Equation of State of Uranium and Plutonium

TL;DR

This paper develops a three-term equation of state for uranium and plutonium to accurately model their behavior under strong shock compressions, incorporating elastic, vibratory, and electronic pressures.

Contribution

It introduces a comprehensive three-term equation of state for uranium and plutonium that accounts for phase transitions and specific heat variations during shock compression.

Findings

Equation of state includes elastic, thermal, and electronic pressures.

Uses experimental data for uranium compression.

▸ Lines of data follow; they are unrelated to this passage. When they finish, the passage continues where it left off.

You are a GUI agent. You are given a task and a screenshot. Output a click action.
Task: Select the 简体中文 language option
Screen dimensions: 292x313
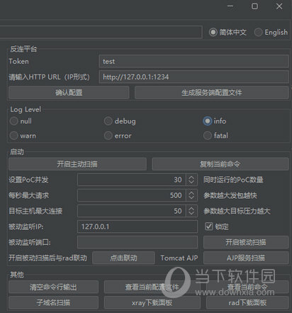pyautogui.click(x=213, y=32)

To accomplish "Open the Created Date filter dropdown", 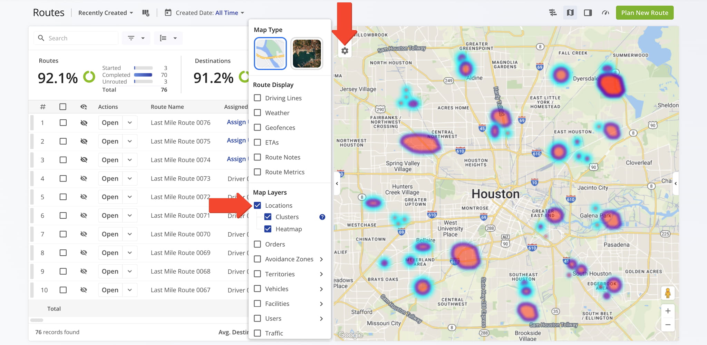I will pos(210,13).
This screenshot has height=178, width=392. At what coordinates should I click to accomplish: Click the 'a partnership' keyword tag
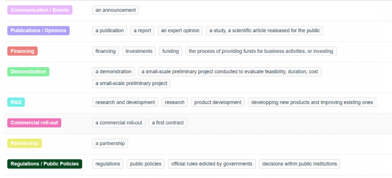tap(110, 143)
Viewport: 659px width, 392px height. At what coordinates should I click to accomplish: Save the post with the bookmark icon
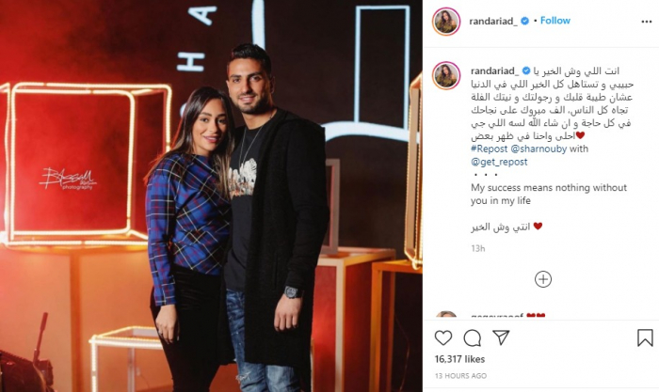coord(645,337)
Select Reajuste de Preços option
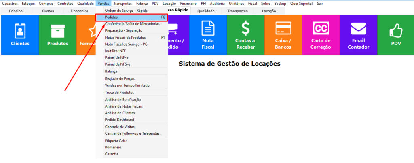Image resolution: width=414 pixels, height=163 pixels. [119, 78]
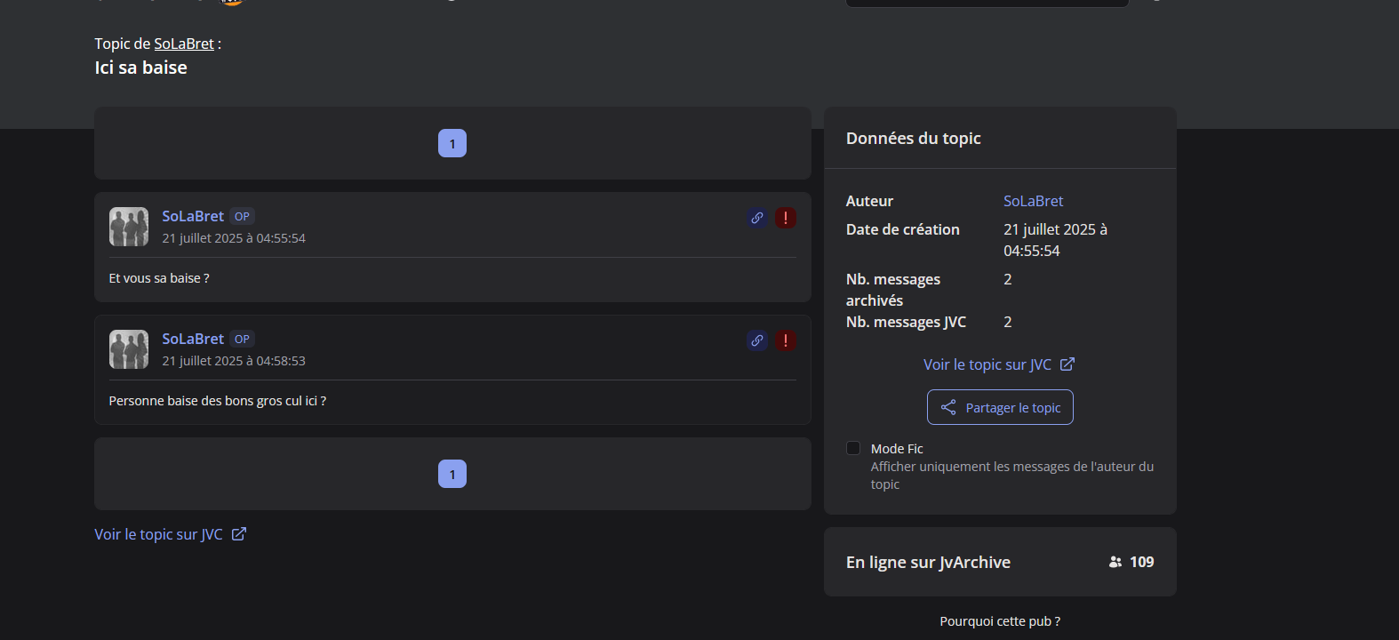
Task: Enable the Mode Fic checkbox
Action: pos(853,448)
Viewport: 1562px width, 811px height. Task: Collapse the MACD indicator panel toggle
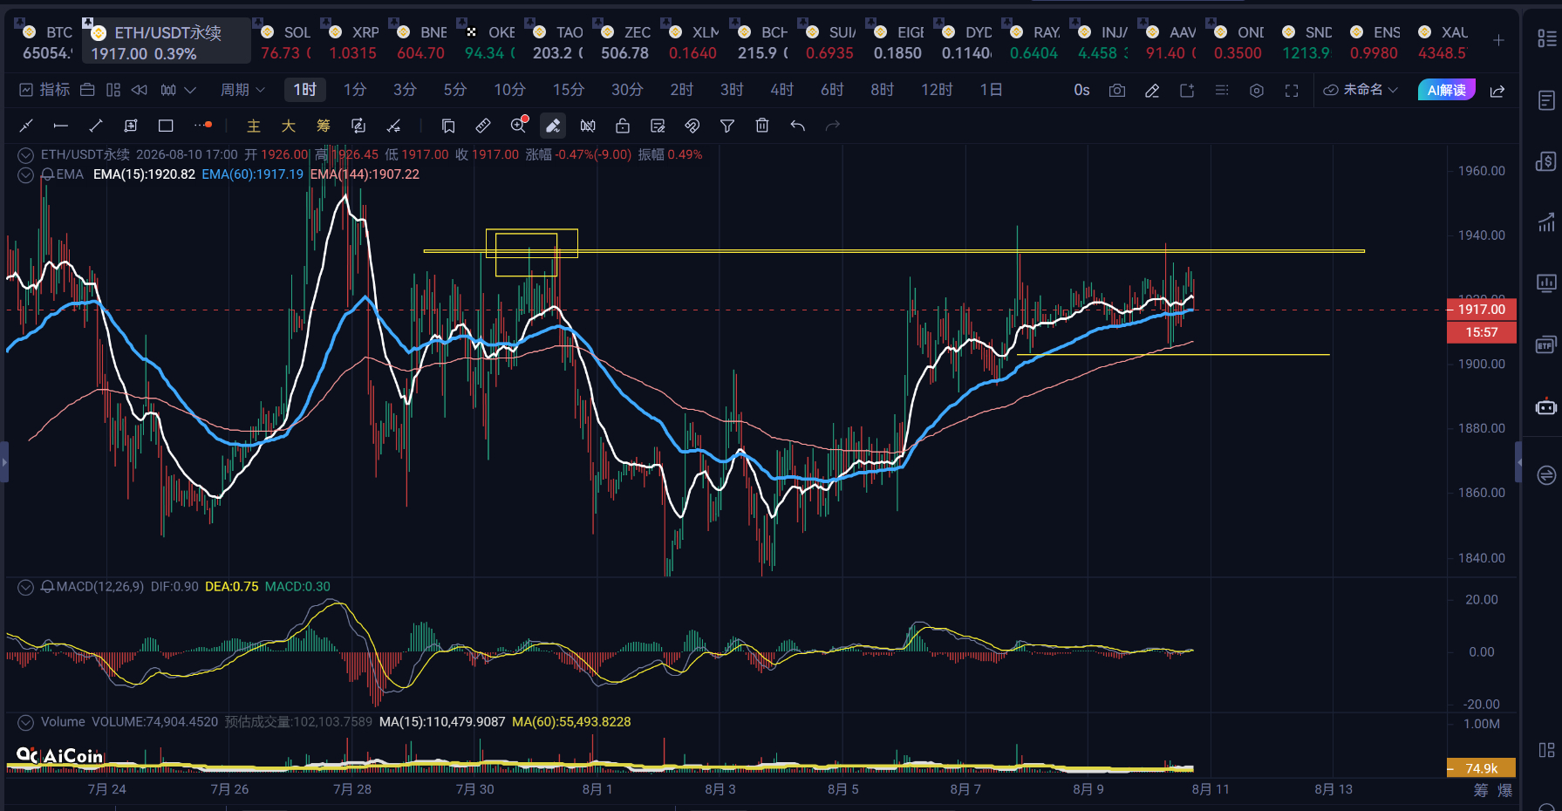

Considers phase transitions in plutonium under compression.

Abstract

The objective of this work is to define the parameters of the three-term equation of state for uranium and plutonium, appropriate for conditions in which these materials are subjected to strong shock compressions, as in cylindrical and spherical implosions. The three-term equation of state takes into account the three components of the pressure that resist to compression in the solid: the elastic or "cold" pressure (coulombian repulsion between atoms), the thermal pressure due to vibratory motion of atoms in the lattice of the solid and the thermal pressure of electrons thermally excited. The equation of state defined here permits also to take into account the variation of the specific heat with the transition of the solid to the liquid or gaseous state due to continued growth of temperature in strong shock compressions. In the definition of uranium equation of state, experimental data on the uranium compression, available in the open scientific literature, are used. In the plutonium case, this element was considered initially in the alpha-phase or stabilized in the delta-phase. In the last case, an abrupt and instantaneous transition to the alpha-phase was considered when the delta-phase plutonium is submitted to strong compressions.